16.3 Cumulative Remedies. The rights of termination or cancellation under the Agreement are in addition to any right of action or remedy which the parties have in respect of any breach of the terms and conditions of the Agreement. The termination or cancellation of the Agreement does not affect the right of action or other remedy by the parties before termination in respect of any prior breach of the terms and conditions of the Agreement, including any breach which is the grounds of termination.

16.4 Survival of Rights. All rights and obligations of each party to the Agreement which are expressed to survive termination, cancellation, or expiry of the Agreement, or which by their nature or context must survive termination, cancellation, or expiry of the Agreement, will survive the termination, cancellation, or expiry of the Agreement.

17. SEVERABILITY

17.1 Any provision found to be unenforceable by a final unappealed order entered by the court or tribunal shall be severed from the Agreement.

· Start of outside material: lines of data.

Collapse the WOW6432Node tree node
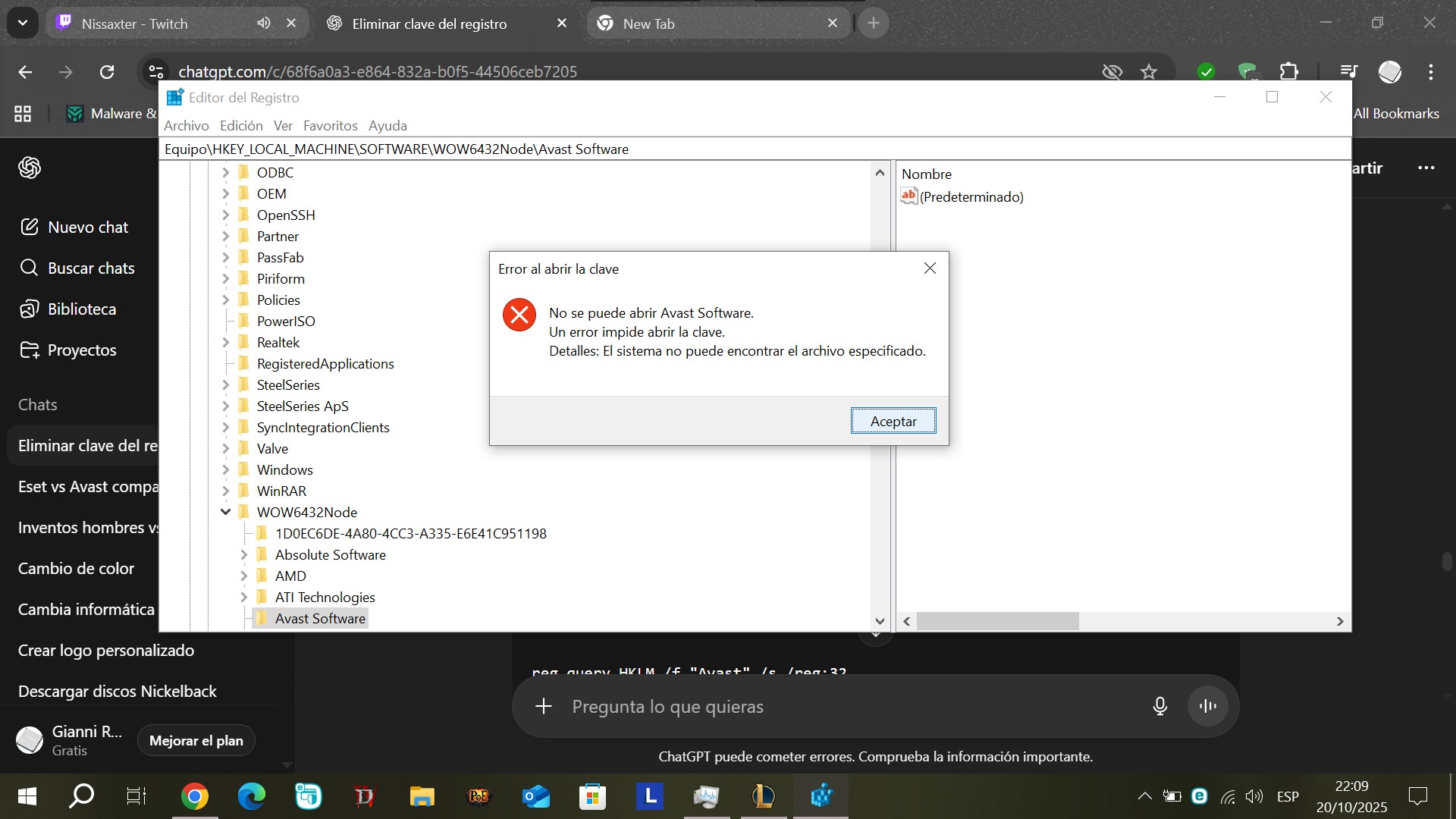 225,512
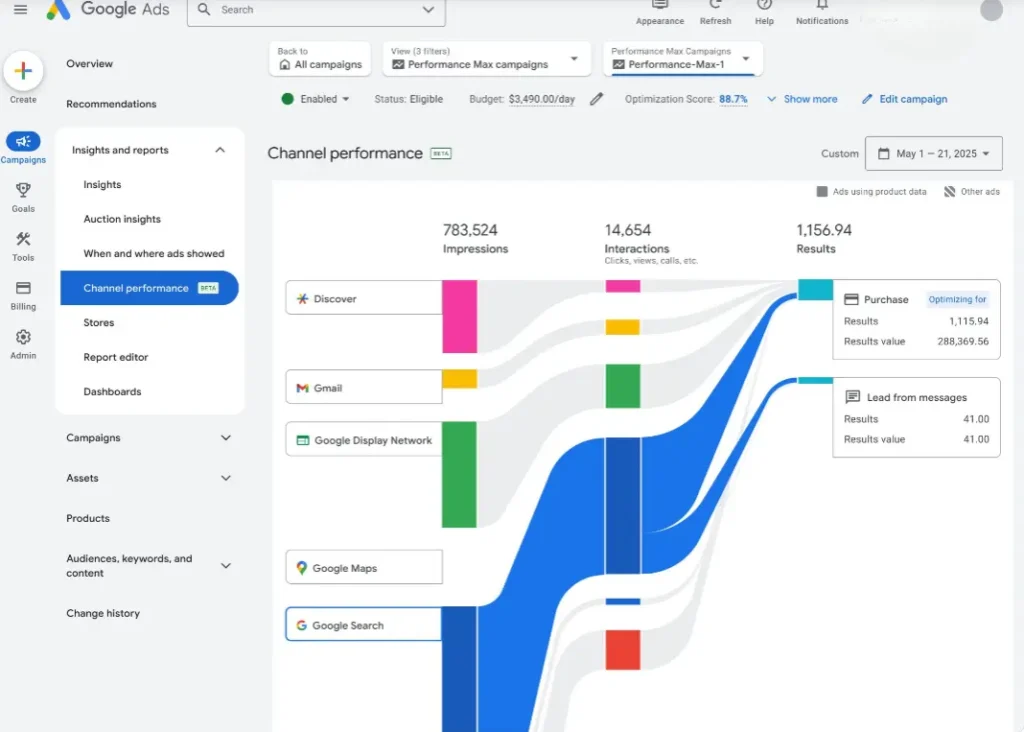Toggle the Ads using product data legend
Image resolution: width=1024 pixels, height=732 pixels.
(872, 192)
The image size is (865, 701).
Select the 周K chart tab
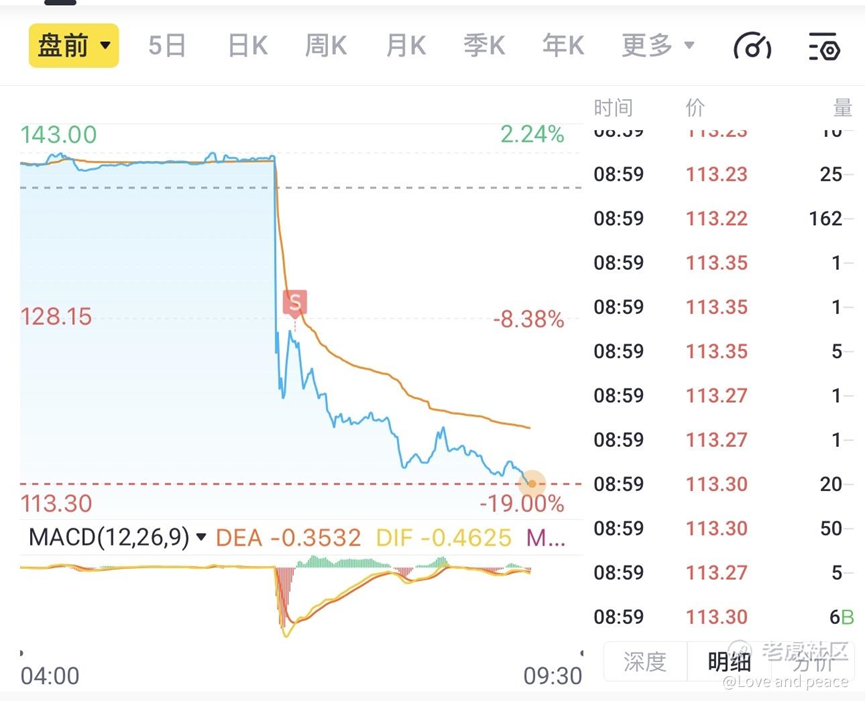click(x=326, y=45)
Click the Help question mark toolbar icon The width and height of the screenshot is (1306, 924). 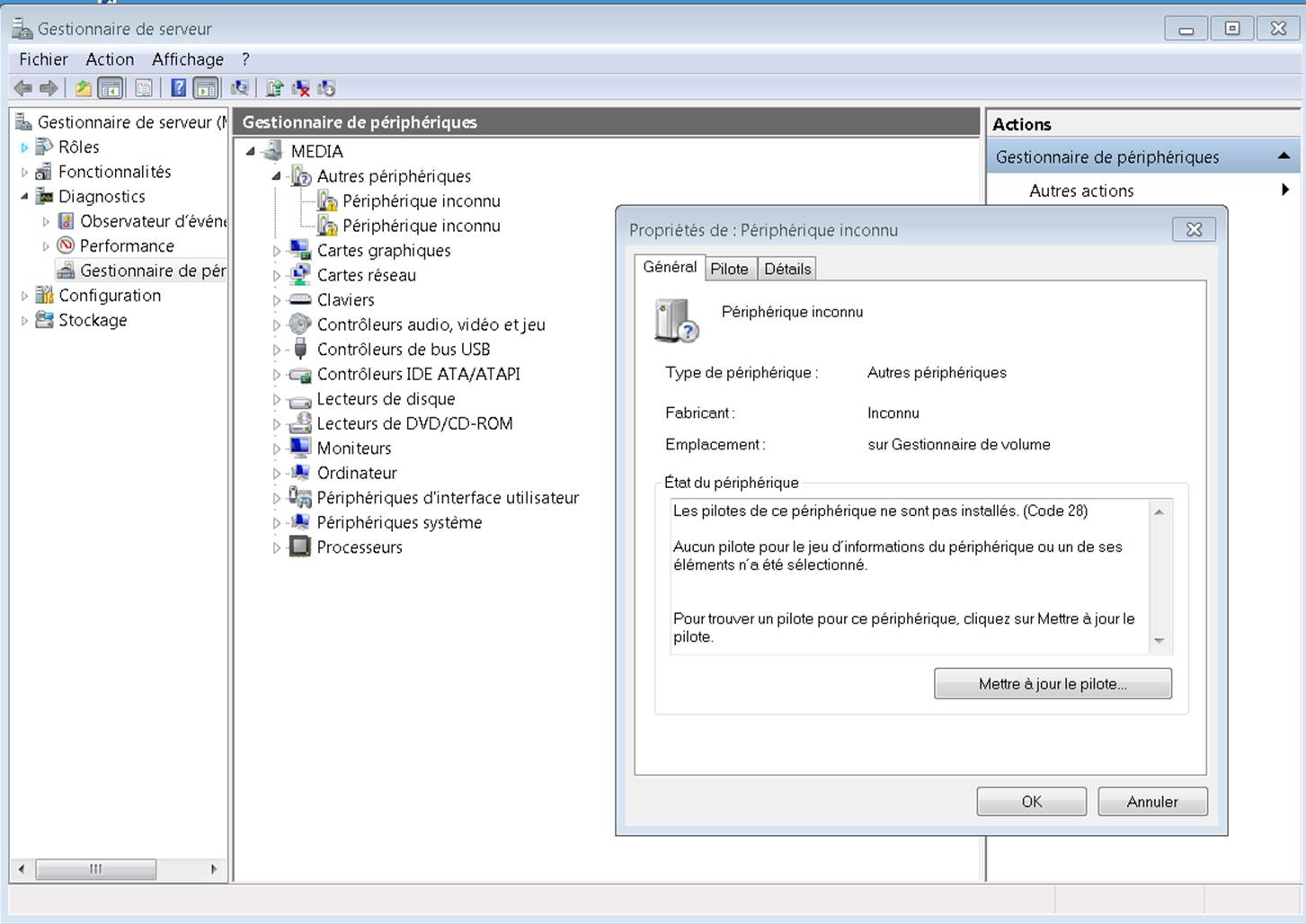pos(179,88)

Such severance shall be as narrow as possible and shall not affect the remainder of the Agreement in such action and other actions, unless the court or tribunal shall also find, on the request of Seller that without such provision as originally written, the Agreement is not likely to meet the reasonably commercial expectations of the parties and in such case, the court or tribunal shall enter an equitable judgment of rescission, termination or reformation of the Agreement as necessary to reach an equitable result.

18. ASSIGNMENT  

18.1 No right or interest in the Agreement may be assigned by Buyer without the prior written consent of Seller. Any assignment attempted by Buyer shall be void and ineffective for all purposes unless made in conformity with this Section.